Warum unsere Uhren falsch gehen
Strom. Weil am Balkan zu wenig Strom erzeugt wird, gehen Herduhren und Radiowecker in ganz Europa um sechs Minuten nach. Aber Vorsicht: Wer die Uhren jetzt umstellt, macht einen Fehler.
Ist es schon die beginnende Frühjahrsmüdigkeit, oder sind es die Überreste des Winterschlafs? Seit einigen Wochen kommen viele Österreicher in der Früh scheinbar nicht so richtig in die Gänge. Immer um fünf Minuten zu spät. Dabei hatte die Küchenuhr daheim am E-Herd doch noch einen recht komfortablen Zeitpolster versprochen. Das ist kein Einzelschicksal, halb Europa läuft seit einigen Wochen der Zeit hinterher. Warum das so ist, haben jetzt die europäischen Stromnetzbetreiber geklärt.
Seit Mitte Jänner verbrauchen die Europäer mehr Strom, als ins gemeinsame Netz eingespeist wird, berichtet der Verbund der europäischen Stromnetzbetreiber ENTSO-E (European Network of Transmission System Operators for Electricity). Die Abweichungen sind zwar nicht so groß, dass es zu Blackouts kommt, doch die Frequenz, mit der der Wechselstrom durch die Leitungen fließt, sinkt. Und das verwirrt viele Radiowecker und andere Uhren, die am Stromnetz hängen und ihren eigenen Sekundentakt aus der Fre- quenz des Stromnetzes beziehen. Üblicherweise beträgt die Frequenz des Stroms 50 Hertz, also 50 Schwingungen pro Sekunde. Wird zu wenig Strom eingespeist, sinkt die Frequenz im Netz – und die Sekunden verstreichen auf elektronischen Uhren langsamer.
„Auch in Österreich gehen viele Uhren seit Mitte Jänner langsamer“, bestätigt ein Sprecher des Übertragungsnetzbetreibers APG. Die Ursache dafür ist ein politischer Streit zwischen Serbien und Kosovo über Strommengen. Seit einigen Wochen produzieren die lokalen Kraftwerke zu wenig Strom. Üblicherweise werden dann vom Netzbetreiber zusätzliche Kraftwerke angefordert, um das Netz auf 50 Hertz zu halten. Im Fall von Serbien und Kosovo ist das seit einigen Wochen nicht passiert. Stattdessen streiten die zuständigen Behörden darüber, wie sie ihrer gemeinsamen Verantwortung nachkommen sollen.

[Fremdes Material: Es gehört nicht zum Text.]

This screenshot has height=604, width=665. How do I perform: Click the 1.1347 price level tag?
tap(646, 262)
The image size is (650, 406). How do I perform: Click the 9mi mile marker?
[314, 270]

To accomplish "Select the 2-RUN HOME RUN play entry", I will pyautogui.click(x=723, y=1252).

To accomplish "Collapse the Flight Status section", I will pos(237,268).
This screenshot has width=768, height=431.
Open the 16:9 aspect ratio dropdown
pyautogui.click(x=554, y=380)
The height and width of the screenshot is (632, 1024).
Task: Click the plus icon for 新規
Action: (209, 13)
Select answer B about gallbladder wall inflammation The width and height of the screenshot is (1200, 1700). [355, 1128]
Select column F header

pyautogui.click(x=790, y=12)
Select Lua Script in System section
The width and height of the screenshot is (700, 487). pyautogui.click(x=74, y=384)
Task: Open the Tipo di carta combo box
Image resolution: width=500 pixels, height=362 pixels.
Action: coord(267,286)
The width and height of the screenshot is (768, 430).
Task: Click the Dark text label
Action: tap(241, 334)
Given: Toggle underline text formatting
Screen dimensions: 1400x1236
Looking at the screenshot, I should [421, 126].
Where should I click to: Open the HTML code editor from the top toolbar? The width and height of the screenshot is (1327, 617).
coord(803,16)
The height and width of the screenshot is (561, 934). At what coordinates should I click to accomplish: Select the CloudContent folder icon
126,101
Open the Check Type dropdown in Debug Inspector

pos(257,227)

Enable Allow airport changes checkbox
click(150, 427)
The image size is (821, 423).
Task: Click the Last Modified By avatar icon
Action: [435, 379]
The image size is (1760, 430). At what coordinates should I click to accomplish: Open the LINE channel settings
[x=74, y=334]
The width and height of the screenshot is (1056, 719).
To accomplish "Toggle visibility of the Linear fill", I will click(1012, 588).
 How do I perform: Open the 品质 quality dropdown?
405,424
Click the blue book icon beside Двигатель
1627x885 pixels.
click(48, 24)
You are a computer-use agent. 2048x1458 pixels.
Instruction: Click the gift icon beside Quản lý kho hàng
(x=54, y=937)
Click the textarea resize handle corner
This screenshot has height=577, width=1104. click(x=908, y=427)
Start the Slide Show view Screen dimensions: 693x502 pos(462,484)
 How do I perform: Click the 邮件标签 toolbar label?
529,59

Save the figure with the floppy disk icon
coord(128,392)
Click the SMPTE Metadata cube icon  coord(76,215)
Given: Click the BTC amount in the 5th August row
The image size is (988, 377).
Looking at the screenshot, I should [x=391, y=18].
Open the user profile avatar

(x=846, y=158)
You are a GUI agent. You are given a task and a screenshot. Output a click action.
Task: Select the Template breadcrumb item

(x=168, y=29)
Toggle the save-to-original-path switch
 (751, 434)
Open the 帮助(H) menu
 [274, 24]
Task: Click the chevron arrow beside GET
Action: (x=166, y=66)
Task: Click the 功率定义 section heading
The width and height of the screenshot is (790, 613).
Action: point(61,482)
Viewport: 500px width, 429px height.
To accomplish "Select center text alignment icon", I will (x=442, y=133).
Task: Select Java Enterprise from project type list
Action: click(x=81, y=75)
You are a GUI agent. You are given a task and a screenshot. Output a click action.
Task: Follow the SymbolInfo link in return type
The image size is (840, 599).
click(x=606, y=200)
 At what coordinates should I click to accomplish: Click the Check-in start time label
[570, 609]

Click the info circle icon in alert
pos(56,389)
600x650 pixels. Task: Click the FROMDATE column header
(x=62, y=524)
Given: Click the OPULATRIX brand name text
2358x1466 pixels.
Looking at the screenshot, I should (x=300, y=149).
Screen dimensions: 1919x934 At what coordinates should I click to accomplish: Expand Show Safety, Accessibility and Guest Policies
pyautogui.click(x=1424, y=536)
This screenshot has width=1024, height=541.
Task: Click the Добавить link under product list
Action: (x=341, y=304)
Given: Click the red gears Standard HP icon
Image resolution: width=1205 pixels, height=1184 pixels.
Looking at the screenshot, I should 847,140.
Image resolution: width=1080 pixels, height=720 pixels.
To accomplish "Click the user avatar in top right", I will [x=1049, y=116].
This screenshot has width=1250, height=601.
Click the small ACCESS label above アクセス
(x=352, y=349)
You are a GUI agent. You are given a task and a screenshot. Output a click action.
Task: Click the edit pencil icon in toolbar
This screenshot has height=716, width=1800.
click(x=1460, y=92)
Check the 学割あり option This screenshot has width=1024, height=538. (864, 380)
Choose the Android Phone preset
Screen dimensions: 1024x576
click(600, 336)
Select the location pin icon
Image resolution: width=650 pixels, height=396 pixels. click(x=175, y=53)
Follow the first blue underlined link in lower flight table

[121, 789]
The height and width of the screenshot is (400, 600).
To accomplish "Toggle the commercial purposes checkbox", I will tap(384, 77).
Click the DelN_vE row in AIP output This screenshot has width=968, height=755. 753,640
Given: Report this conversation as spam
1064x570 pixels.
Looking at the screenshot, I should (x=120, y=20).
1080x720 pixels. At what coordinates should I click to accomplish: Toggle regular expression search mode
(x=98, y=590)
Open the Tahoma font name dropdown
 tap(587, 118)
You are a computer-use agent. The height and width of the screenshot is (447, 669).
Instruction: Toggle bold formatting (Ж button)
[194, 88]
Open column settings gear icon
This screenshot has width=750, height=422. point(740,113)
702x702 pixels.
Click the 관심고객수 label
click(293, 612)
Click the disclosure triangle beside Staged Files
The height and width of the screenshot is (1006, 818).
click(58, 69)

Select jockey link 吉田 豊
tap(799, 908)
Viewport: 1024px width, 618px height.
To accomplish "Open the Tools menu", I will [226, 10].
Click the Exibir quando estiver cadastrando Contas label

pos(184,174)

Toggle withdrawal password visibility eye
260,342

Die direkten Auswirkungen in Europa sind bisher dennoch relativ gering. Die Schwankungen betrugen im Schnitt 0,1 Hertz. Erst wenn die Frequenz im Stromnetz unter 48 Hertz fällt oder über 52 Hertz steigt, drohen Blackouts. „Es gab in keinem Moment ein Problem bei der Netzstabilität oder der Versorgungssicherheit“, beteuert auch die APG.
Folgeschäden kann es dennoch geben. Gerade große elek-
trische Maschinen, wie sie etwa in der Industrie zum Einsatz kommen, können Schaden nehmen, wenn die Stromfrequenz zu tief oder zu hoch ist oder sich sehr schnell ändert, sagt der Schweizer Netzbetreiber Swissgrid. In Österreich sind allerdings keine derartigen Vorfälle bekannt. Lediglich die Uhren sollen betroffen sein.
Wer glaubt, jetzt rasch den Radiowecker umstellen zu müssen, irrt. Denn inzwischen ist das Problem unter Kontrolle, versichern die europäischen Stromnetzbetreiber. Kosovo und Serbien seien angehalten, ihren Beitrag zu leisten, und auch die übrigen Stromnetzbetreiber in Europa werden in den kommenden Wochen etwas mehr Energie ins Netz einspeisen, um die Frequenz künstlich zu erhöhen.
Das bedeutet auch, dass die elektronischen Uhren demnächst etwas schneller laufen werden, um wieder zur „richtigen“Zeit aufschließen zu können.
Bis Ende März sollte sich die Zeitmessung auch auf den elektronischen Küchenuhren wieder normalisiert haben. Wer seine Uhr also heute vorstellt, muss sie zu Ostern noch einmal nachjustieren.
An sich ist das Unterfangen für Europas Stromnetzbetreiber nichts Besonderes. Die Netzzeitabweichung wird stetig ausgeglichen. Beträgt die Zeitabweichung mehr als 20 Sekunden, wird die Frequenz im Netz korrigiert. Eine Verzögerung von knapp sechs Minuten gab es bisher aber noch nicht.